Provided records below:

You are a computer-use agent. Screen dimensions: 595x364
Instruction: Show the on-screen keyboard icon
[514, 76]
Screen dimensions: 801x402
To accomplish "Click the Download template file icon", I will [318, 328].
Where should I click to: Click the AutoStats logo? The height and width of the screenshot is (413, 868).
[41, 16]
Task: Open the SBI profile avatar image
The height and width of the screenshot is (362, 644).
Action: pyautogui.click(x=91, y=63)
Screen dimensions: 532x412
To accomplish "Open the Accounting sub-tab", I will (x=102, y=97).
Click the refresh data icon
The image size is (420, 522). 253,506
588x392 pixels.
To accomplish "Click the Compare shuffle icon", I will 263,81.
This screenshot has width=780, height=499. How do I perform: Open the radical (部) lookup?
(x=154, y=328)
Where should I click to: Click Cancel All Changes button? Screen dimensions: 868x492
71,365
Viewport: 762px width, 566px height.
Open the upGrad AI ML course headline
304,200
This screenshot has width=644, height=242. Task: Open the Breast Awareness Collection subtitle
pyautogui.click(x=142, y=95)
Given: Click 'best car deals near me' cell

End of Provided records.
Provided records below:

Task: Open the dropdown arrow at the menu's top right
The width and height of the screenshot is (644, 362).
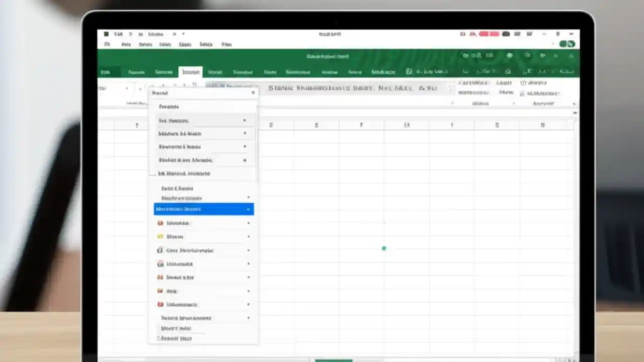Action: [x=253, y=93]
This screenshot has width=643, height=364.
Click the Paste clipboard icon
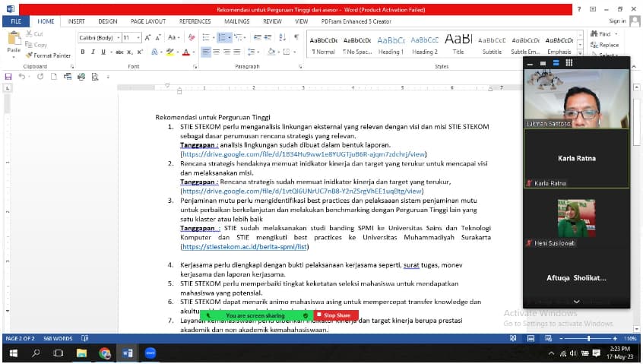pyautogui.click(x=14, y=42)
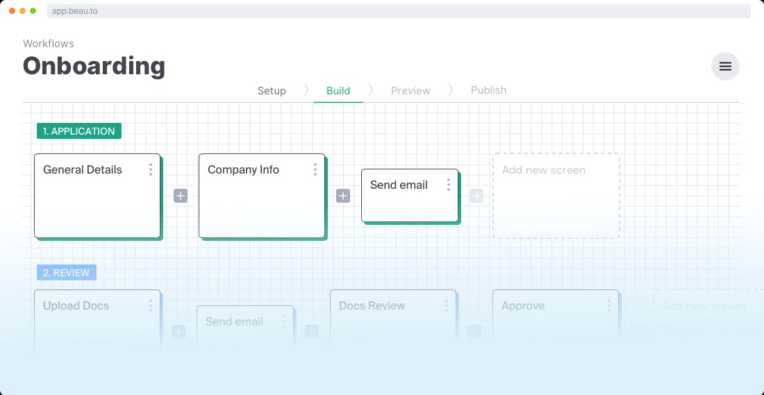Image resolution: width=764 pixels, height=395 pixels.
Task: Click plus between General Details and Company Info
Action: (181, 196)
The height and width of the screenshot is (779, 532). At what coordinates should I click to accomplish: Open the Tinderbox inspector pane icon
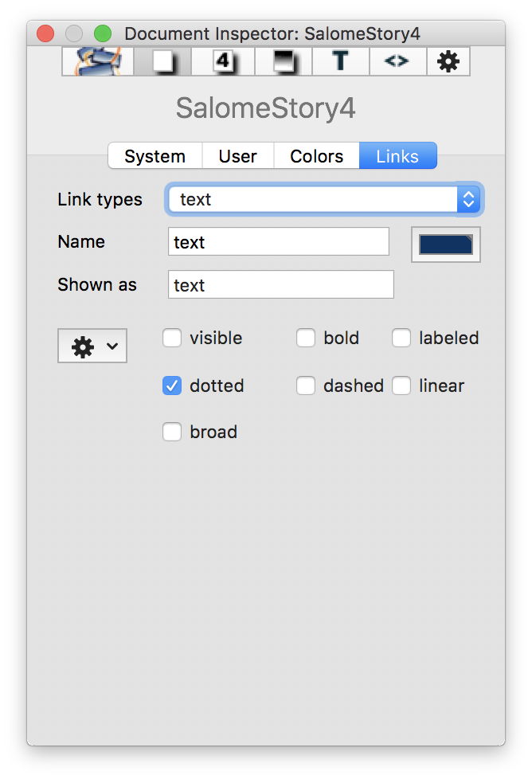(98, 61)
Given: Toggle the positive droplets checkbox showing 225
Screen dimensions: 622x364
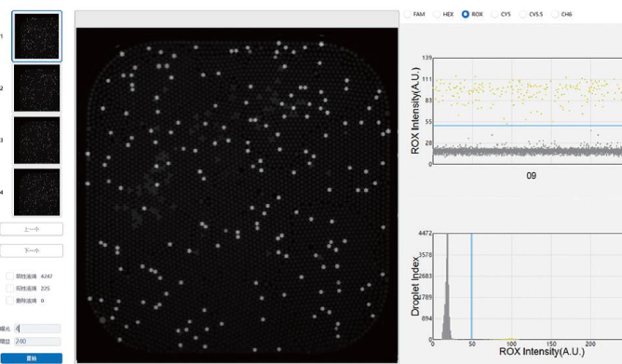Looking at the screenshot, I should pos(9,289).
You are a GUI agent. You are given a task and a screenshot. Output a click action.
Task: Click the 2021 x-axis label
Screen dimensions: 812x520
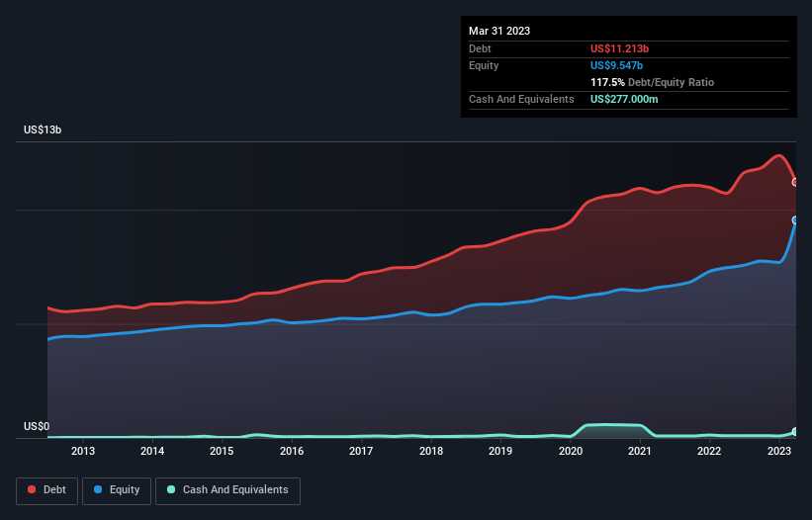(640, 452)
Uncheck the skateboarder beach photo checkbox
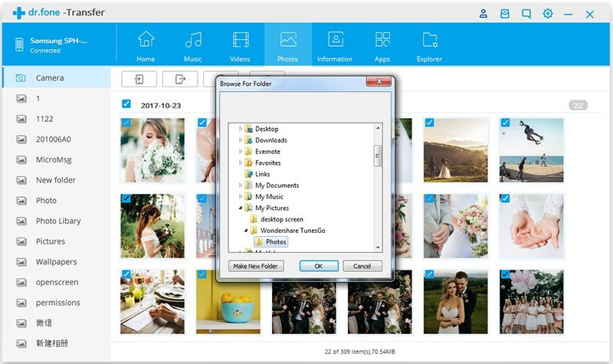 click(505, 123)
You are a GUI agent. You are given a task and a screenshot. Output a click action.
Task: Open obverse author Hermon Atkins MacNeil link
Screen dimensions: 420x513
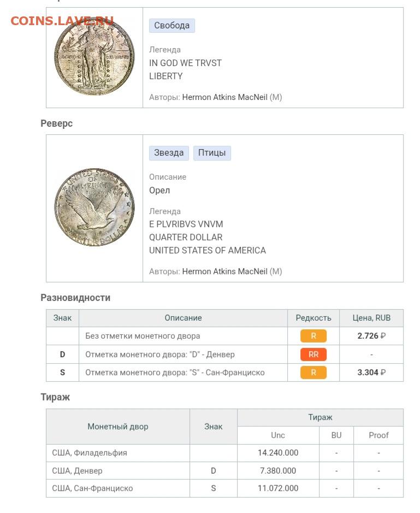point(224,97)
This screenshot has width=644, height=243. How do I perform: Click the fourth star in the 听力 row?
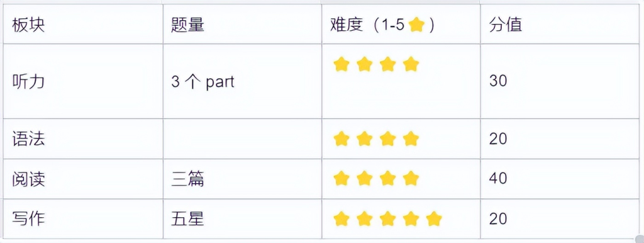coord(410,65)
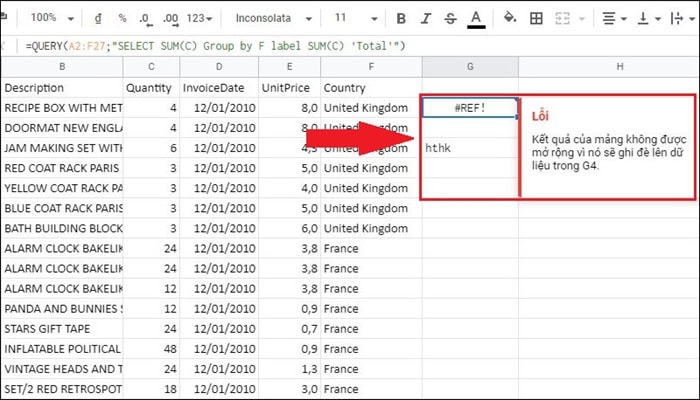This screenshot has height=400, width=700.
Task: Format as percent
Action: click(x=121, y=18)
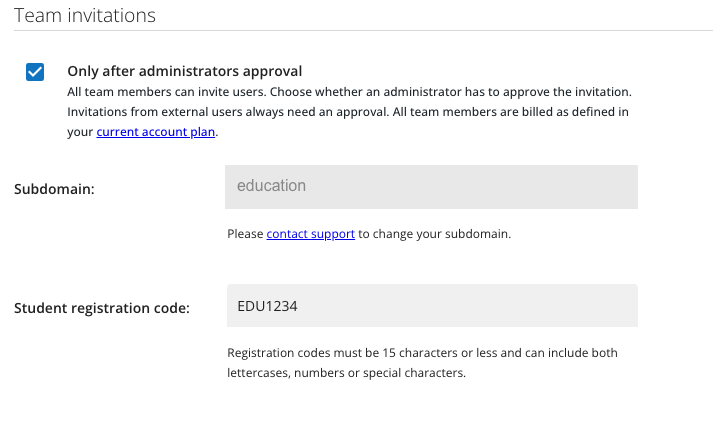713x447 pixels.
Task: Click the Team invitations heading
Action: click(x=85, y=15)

End of Provided records.

* _Problem to work on_: With the line that has "Click the refresh data icon" as the first and the line that has "Given: Click 'best car deals near me' cell" as the last, repeat exactly that run of lines above and no more.

* _Response box_:
Click the refresh data icon
The image size is (420, 522). 253,506
588x392 pixels.
To accomplish "Click the Compare shuffle icon", I will 263,81.
This screenshot has width=780, height=499. How do I perform: Open the radical (部) lookup?
(x=154, y=328)
Where should I click to: Click Cancel All Changes button? Screen dimensions: 868x492
71,365
Viewport: 762px width, 566px height.
Open the upGrad AI ML course headline
304,200
This screenshot has width=644, height=242. Task: Open the Breast Awareness Collection subtitle
pyautogui.click(x=142, y=95)
Given: Click 'best car deals near me' cell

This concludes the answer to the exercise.